Além do elevado potencial de recomendação, a maioria dos médicos brasileiros entrevistados (93%) afirmou estar satisfeito ou muito satisfeito com a participação no programa. O contentamento com a supervisão também foi alto. Os médicos deram, em média, nota 9,3 para seu relacionamento com o supervisor. Essa constatação encontra respaldo no aumento do número de candidatos com diplomas do Brasil interessados em atuar no programa. Das 4.146 oportunidades disponíveis em 1.294 municípios e 12 distritos sanitários especiais indígenas (Dsei), 3.830 já foram ocupadas por médicos com CRM brasileiro.
Dos médicos em atividade, 3.155 médicos são das duas primeiras chamadas e chegaram às cidades em março. Os outros 675 foram alocados na terceira seleção e se apresentaram no início do mês de abril. Eles atuarão em 402 municípios.
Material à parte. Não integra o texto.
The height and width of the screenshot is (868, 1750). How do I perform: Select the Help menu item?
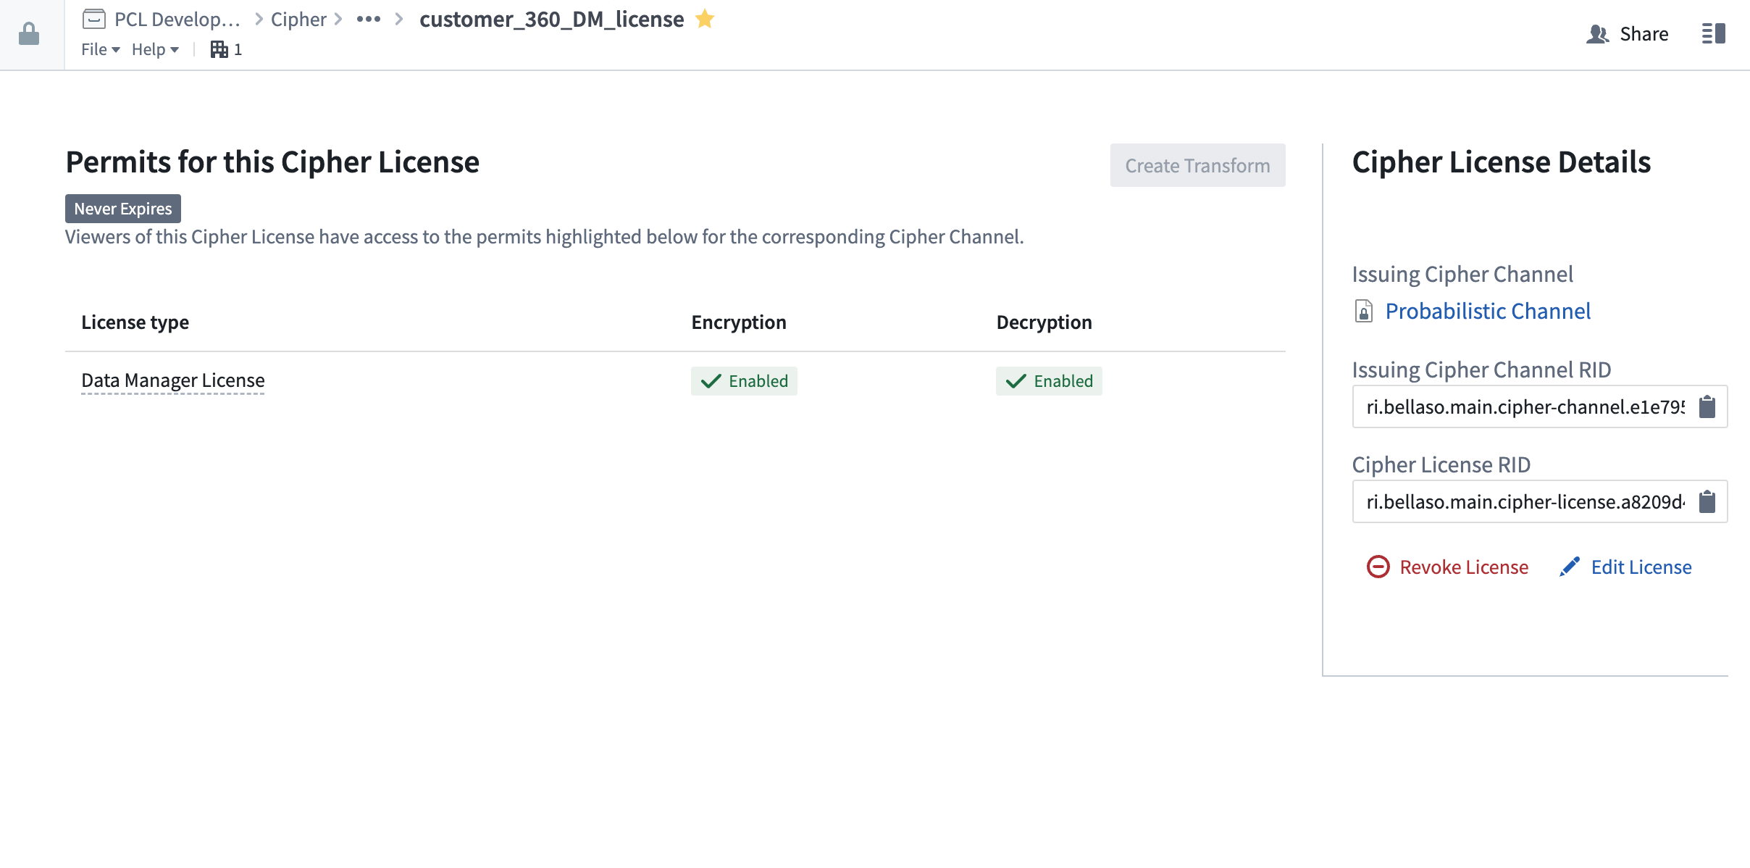(x=149, y=48)
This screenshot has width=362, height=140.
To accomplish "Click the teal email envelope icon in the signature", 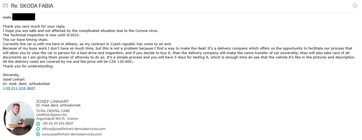I will click(38, 129).
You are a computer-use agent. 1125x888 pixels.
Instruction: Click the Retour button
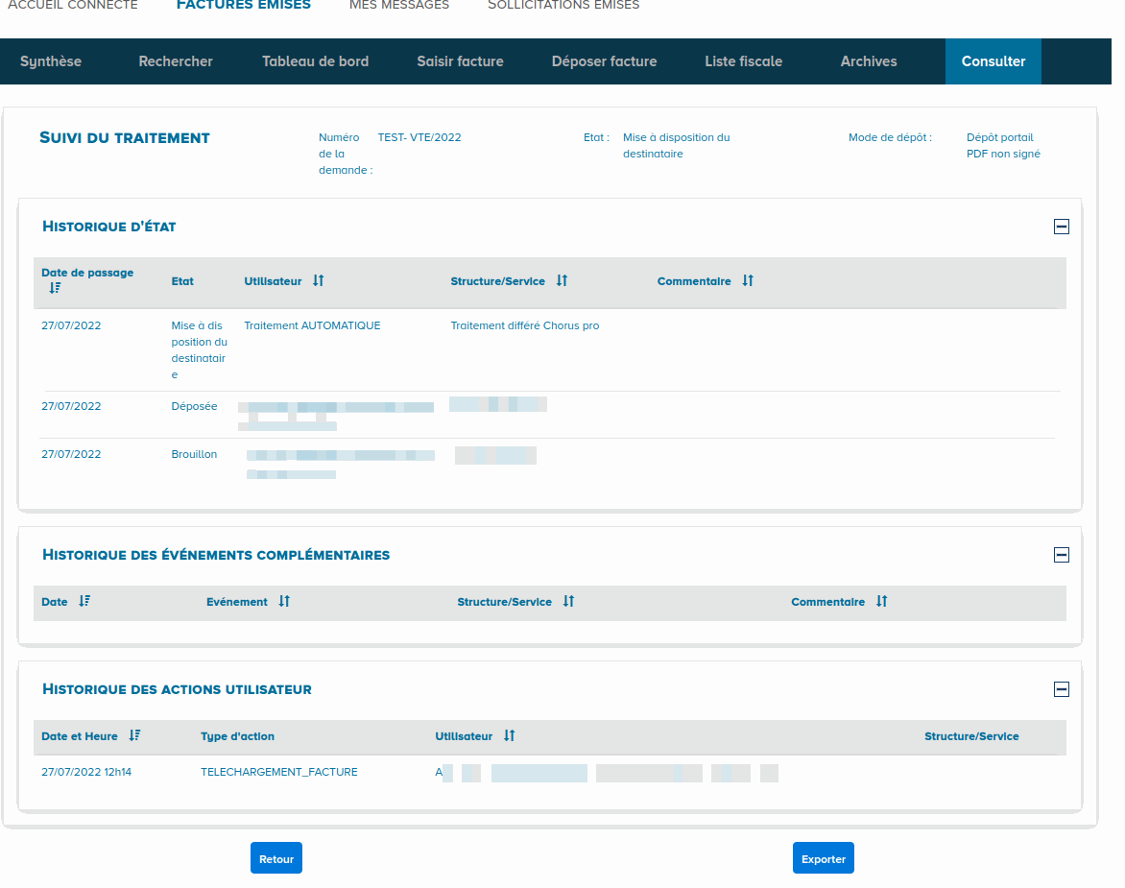pos(276,859)
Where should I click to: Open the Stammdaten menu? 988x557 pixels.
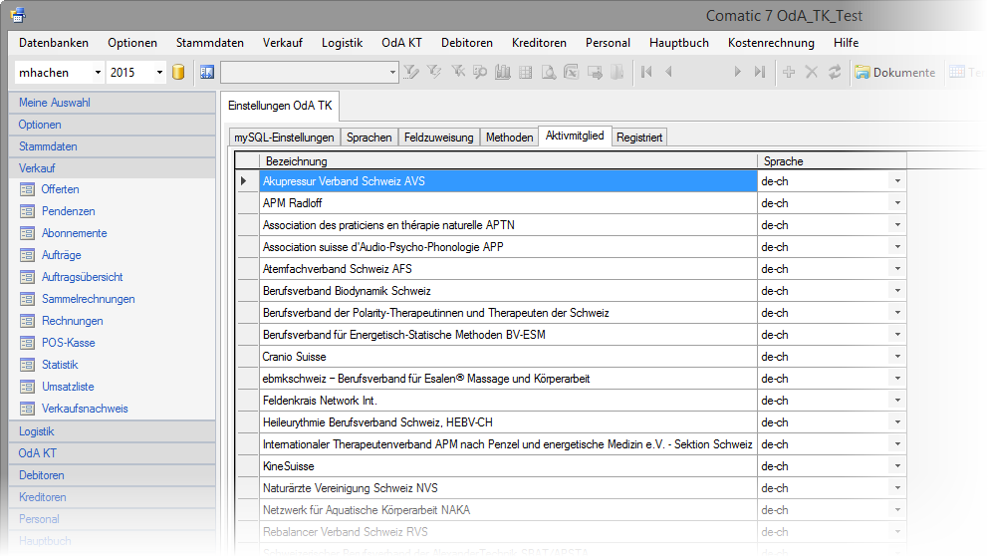(209, 43)
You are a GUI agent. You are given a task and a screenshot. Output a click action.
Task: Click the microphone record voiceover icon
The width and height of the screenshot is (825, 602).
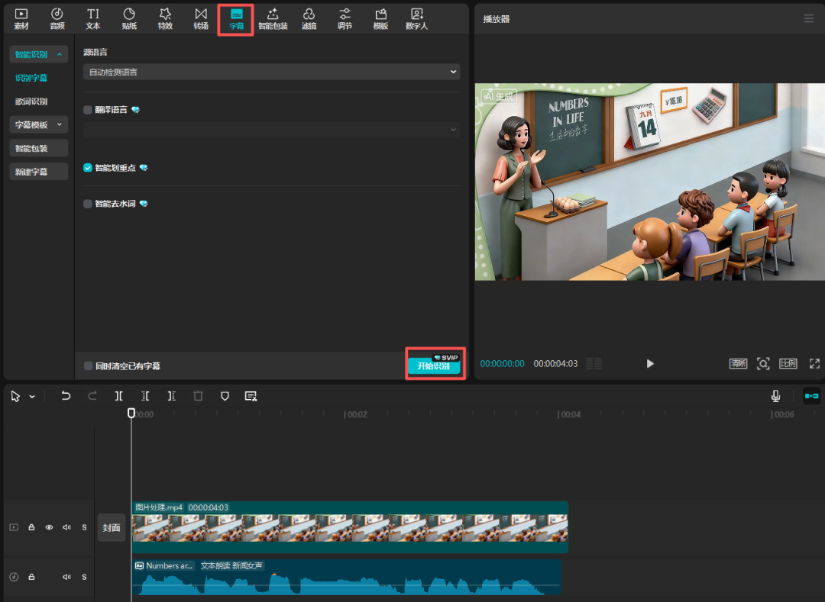tap(775, 396)
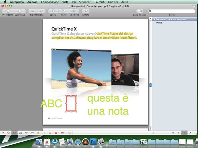Select the oval annotation tool
This screenshot has width=198, height=148.
tap(8, 132)
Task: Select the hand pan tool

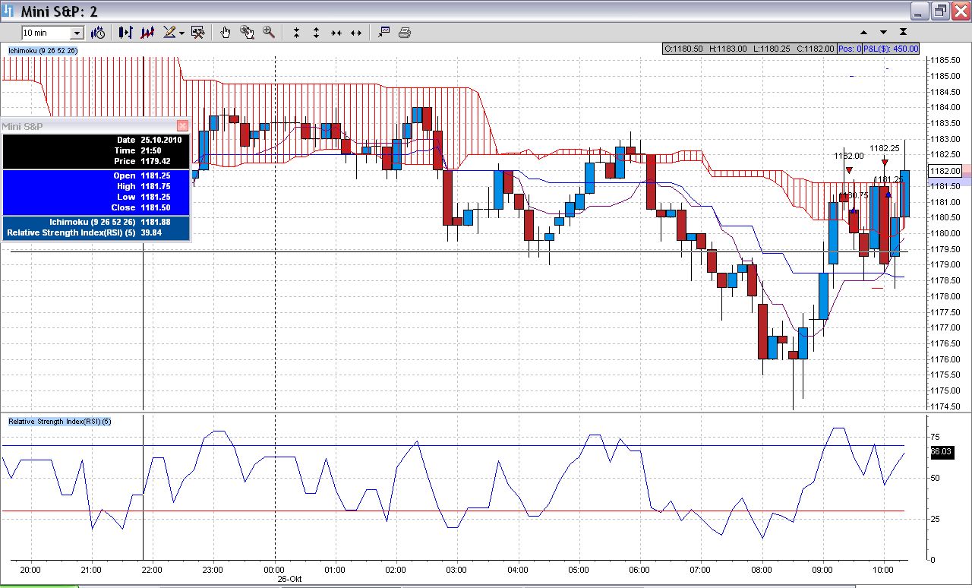Action: pos(226,33)
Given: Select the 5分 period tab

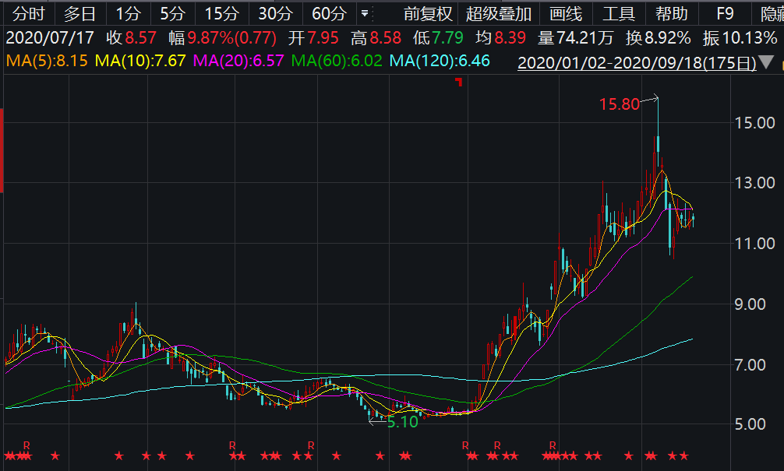Looking at the screenshot, I should (168, 13).
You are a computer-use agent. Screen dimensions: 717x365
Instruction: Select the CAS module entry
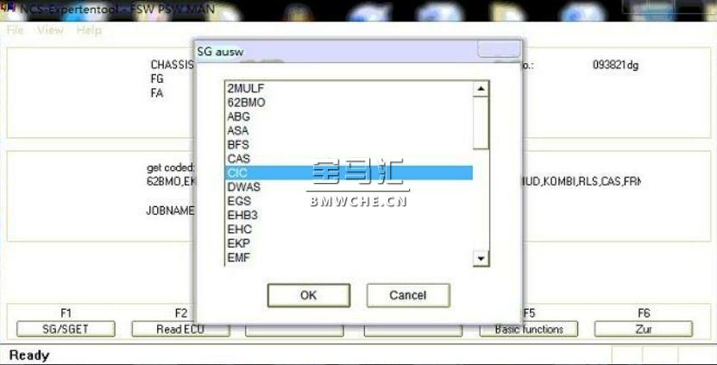tap(349, 159)
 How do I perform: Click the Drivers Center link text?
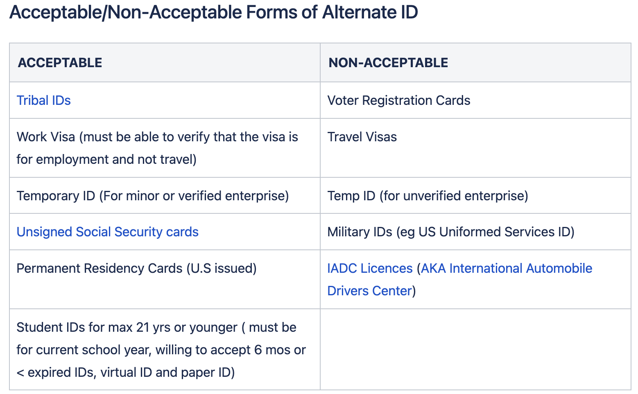coord(369,291)
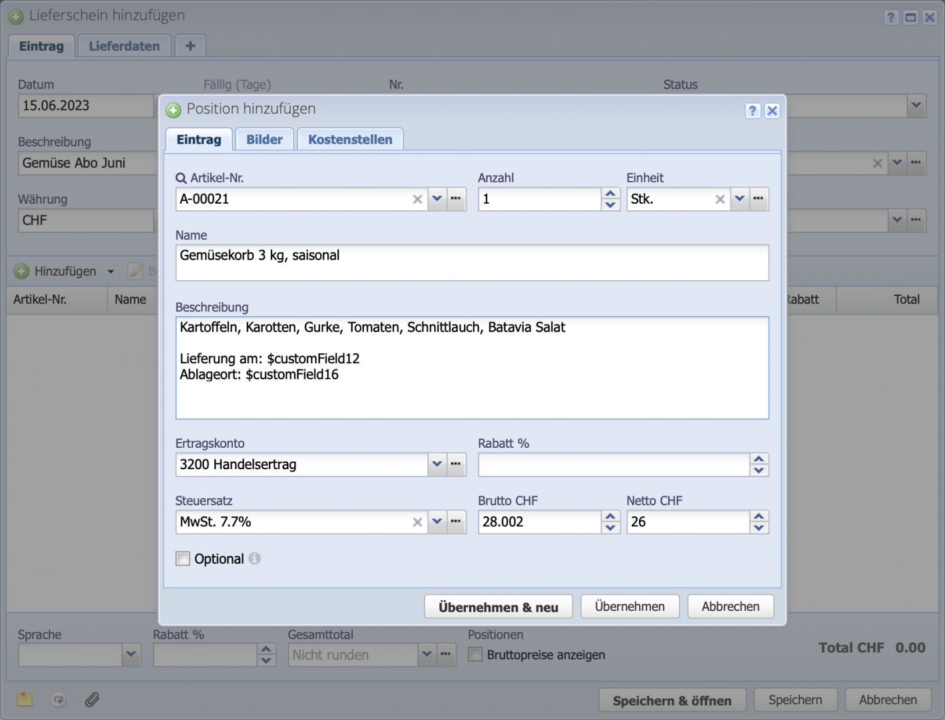
Task: Switch to the Bilder tab
Action: pyautogui.click(x=264, y=139)
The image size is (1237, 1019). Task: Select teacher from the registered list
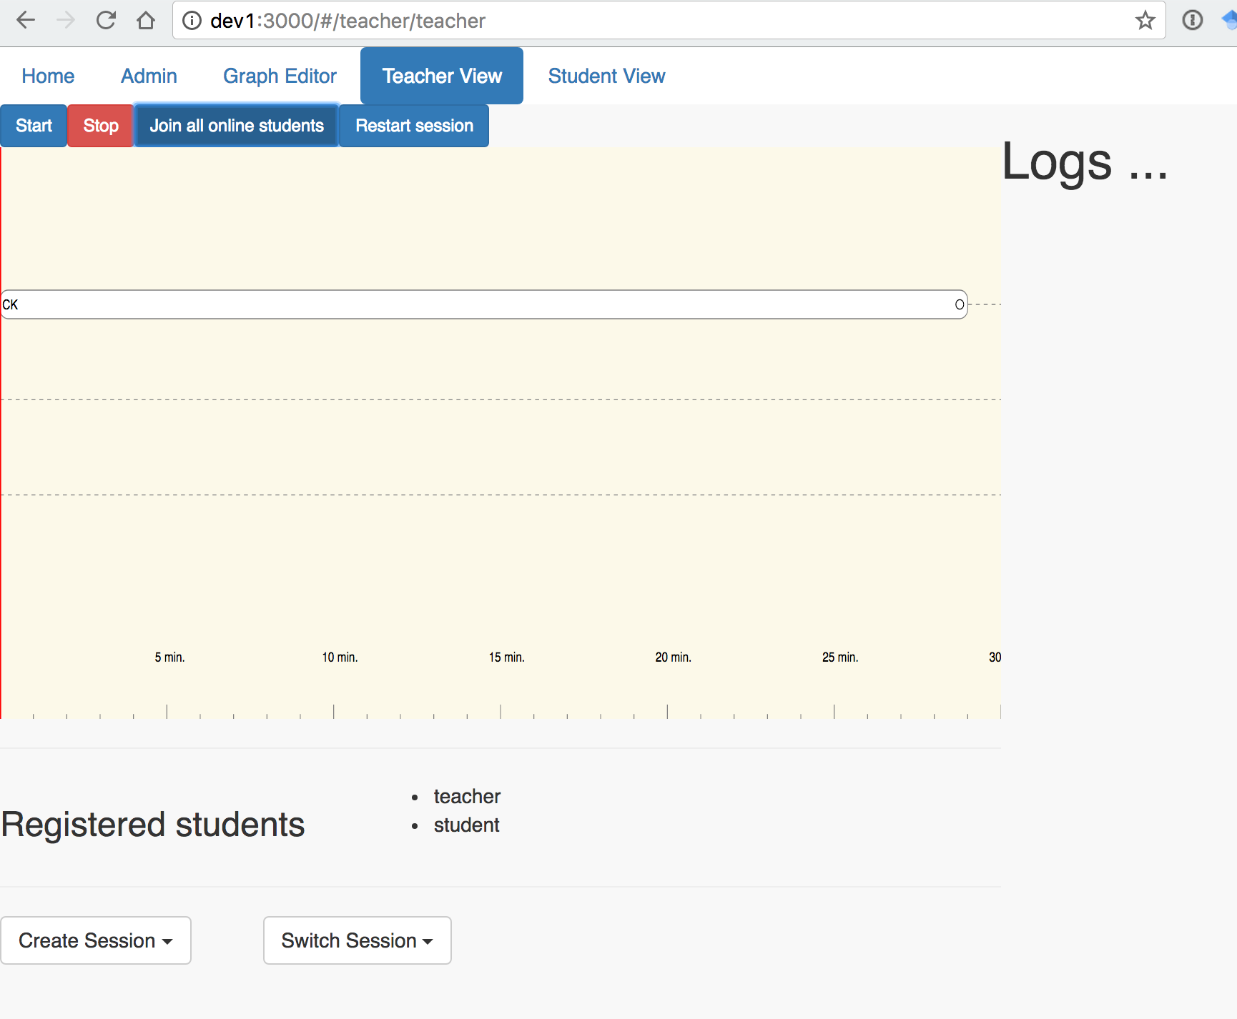point(467,796)
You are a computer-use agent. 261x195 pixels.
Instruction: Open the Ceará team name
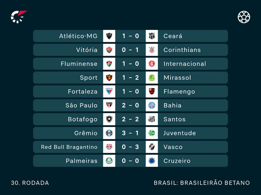tap(173, 36)
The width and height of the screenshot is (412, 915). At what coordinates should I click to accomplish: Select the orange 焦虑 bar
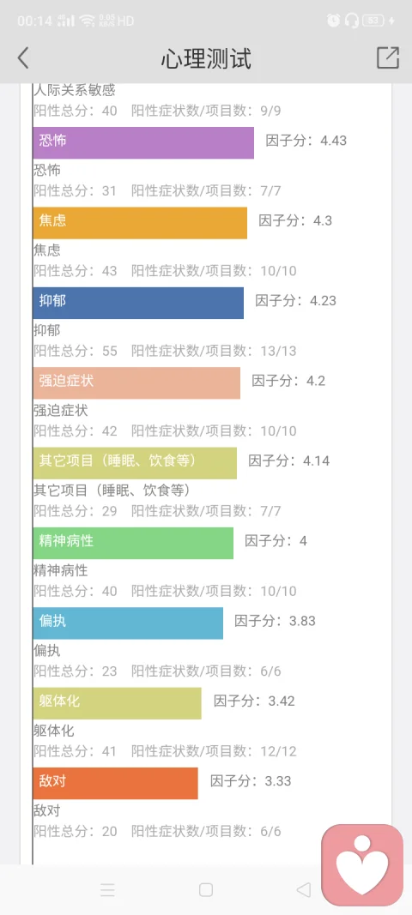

Vale destacar que o Nordeste foi a região que mais atraiu profissionais: das 1.799 oportunidades ofertadas, 1.726 (95%) vagas já foram ocupadas. O Sudeste conseguiu ocupar 975 (95%) das 1.022 vagas disponíveis, seguido do Centro-Oeste, que preencheu 370 (93%) das 396 oportunidades, do Sul, que atraiu médicos para 476 (91%) vagas das 520 disponíveis, e do Norte, que ocupou 283 (69%) vagas das 409 oportunidades. Os distritos indígenas já ocuparam 13 (37%) das 35 vagas ofertadas aos médicos. Dentre os estados, 20 já preencheram mais de 90% das vagas e três deles (Amapá, Distrito Federal e Sergipe), o total. O Amazonas foi o estado com menor percentual de ocupação por candidatos CRM Brasil (60%).
A previsão é que a cada trimestre o Ministério da Saúde lance novas chamadas para os postos em aberto. As seleções contemplarão as vagas referentes aos médicos que desistirem nas etapas anteriores e as cidades que não conseguirem aderir ao programa pela ausência de capacidade instalada. Até o momento, nove municípios abdicaram de 30 vagas.